This feature enables users to query AI models directly from within CProof
for quick answers, message drafting, or knowledge retrieval.
### Privacy First
- No telemetry: No data is sent to CProof or any third party except
the configured AI provider
- Local-first: Any OpenAI-compatible API endpoint works, including
local servers (Ollama, LM Studio, vLLM)
- User-controlled keys: API keys are stored per-provider in the
preferences file, never hardcoded
## Proposed Feature
Add an AI client module to CProof that lets users interact with AI
providers from within the chat interface.
A user should be able to:
1. Start an AI session with `/ai start`
2. See a dedicated AI window open for the conversation
3. Send messages and receive AI responses
4. Switch between providers and models
5. Use tab-completion for provider names (`/ai s<tab>`)
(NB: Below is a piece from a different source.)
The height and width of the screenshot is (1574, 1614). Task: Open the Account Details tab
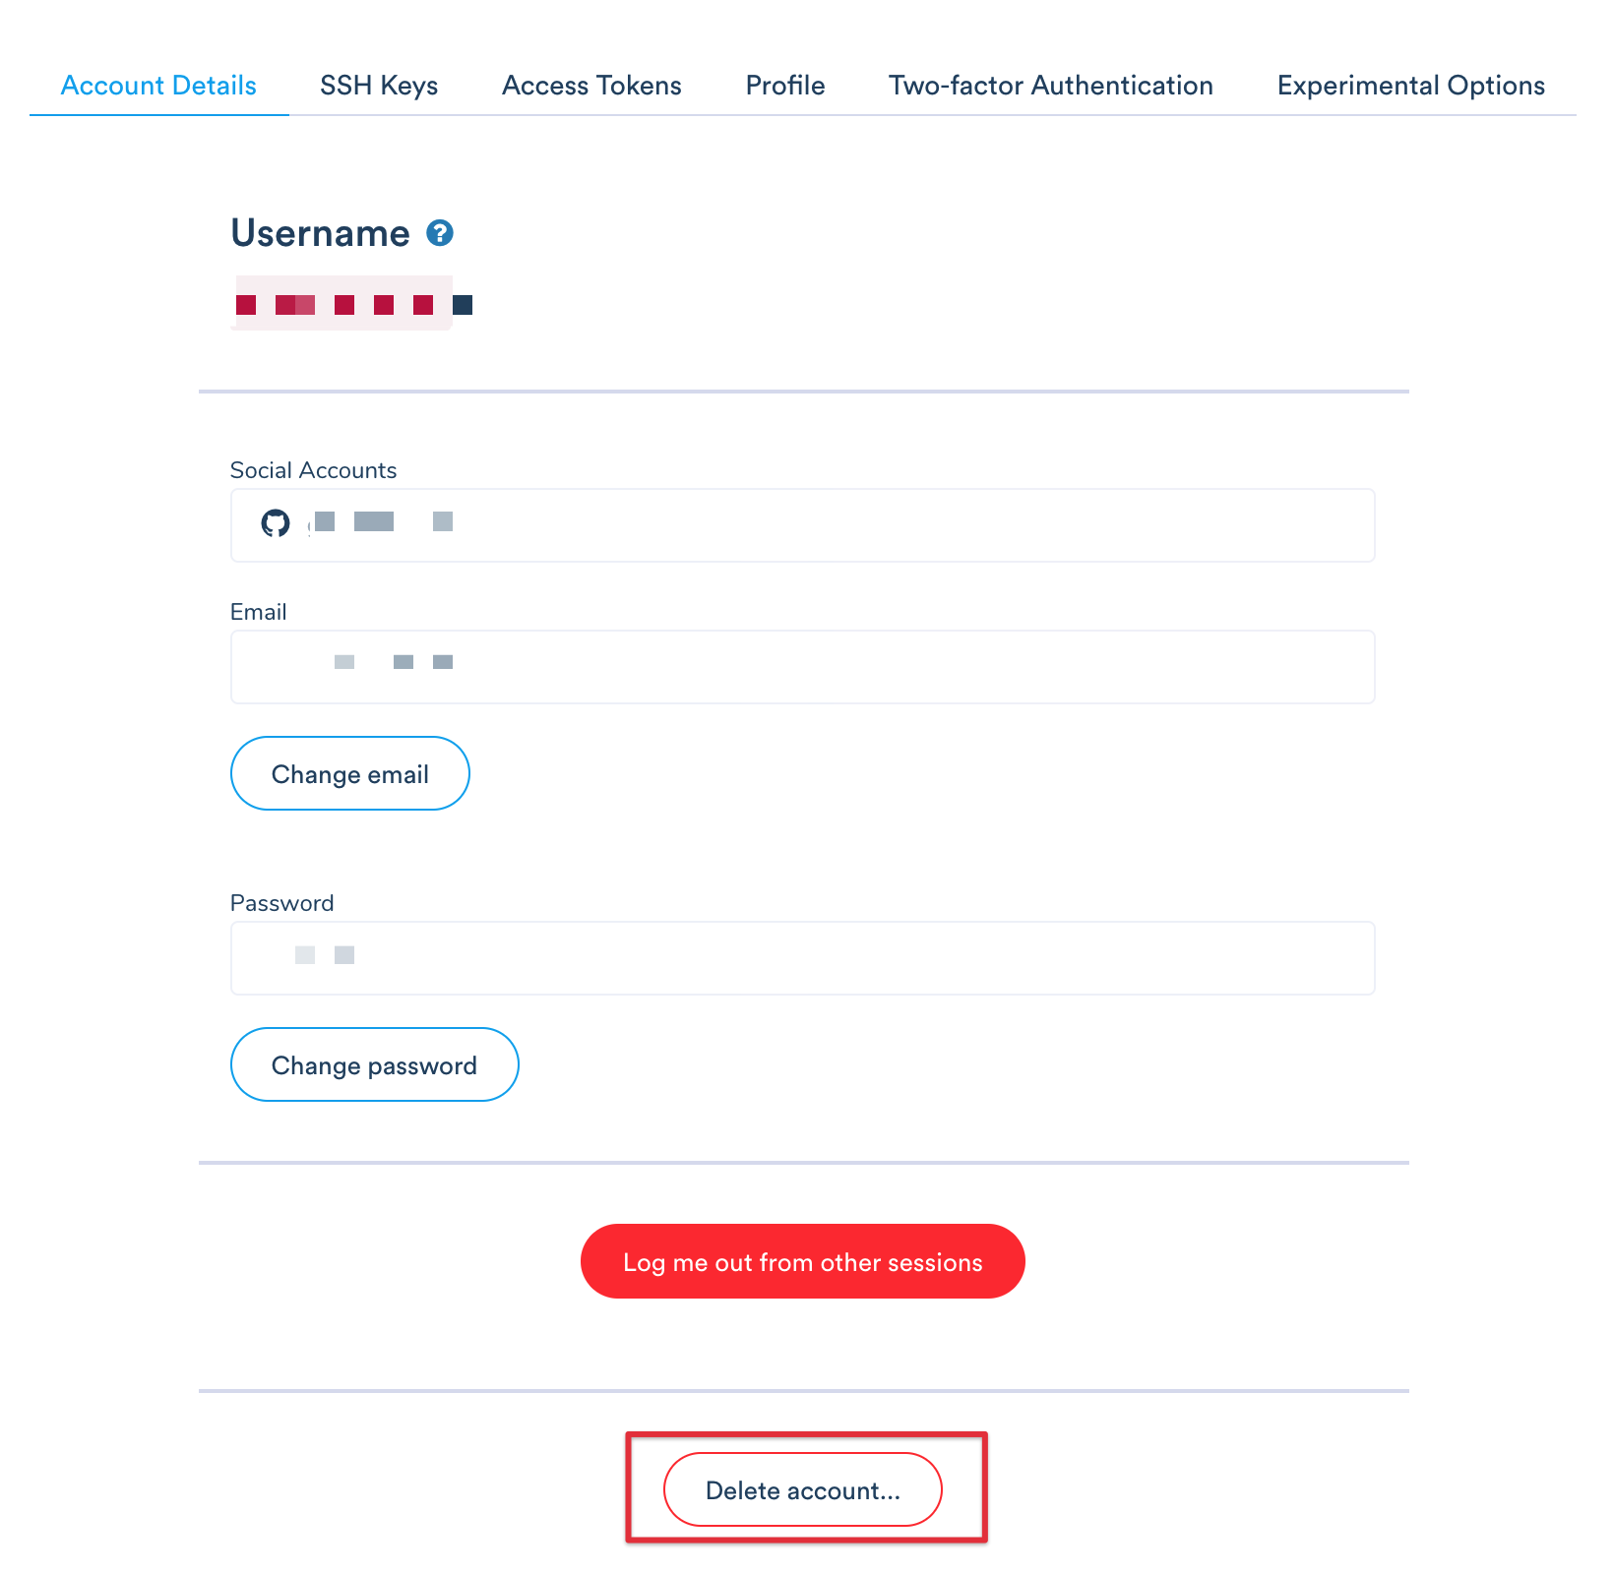coord(158,86)
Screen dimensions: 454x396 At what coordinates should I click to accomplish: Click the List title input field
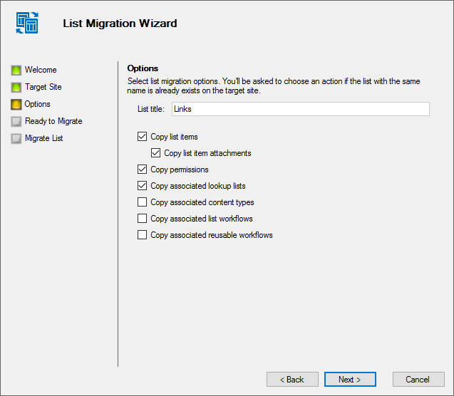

6. Have providers and API keys persist across CProof sessions
## Acceptance Criteria
### Core Functionality
- [ ] AC-1: Running `/ai start` opens a dedicated AI conversation window
- [ ] AC-2: The AI window displays the user's prompt and the AI's response
- [ ] AC-3: AI responses are properly formatted, including multiline responses
- [ ] AC-4: The conversation maintains history within a session
- [ ] AC-5: Running `/ai stop` closes the AI window and ends the session
### Provider Management
- [ ] AC-6: Default providers are available out of the box
- [ ] AC-7: Users can add custom providers with `/ai provider add <name> <url>`
- [ ] AC-8: Users can list available providers with `/ai provider list`
### API Key Management
- [ ] AC-9: Users can set an API key for a provider with `/ai key <provider> <key>`
- [ ] AC-10: API keys persist across CProof sessions
- [ ] AC-11: API keys are not displayed in plain text when listed
### Autocomplete
- [ ] AC-12: `/ai s<tab>` autocompletes to available providers
- [ ] AC-13: Autocomplete works for custom providers added by the user
### Error Handling
- [ ] AC-14: If the API key is invalid, the user sees a clear error message
- [ ] AC-15: If the provider is unreachable, the user sees a clear error message
## Open Questions
1. Should we support streaming responses (displaying text as it arrives)?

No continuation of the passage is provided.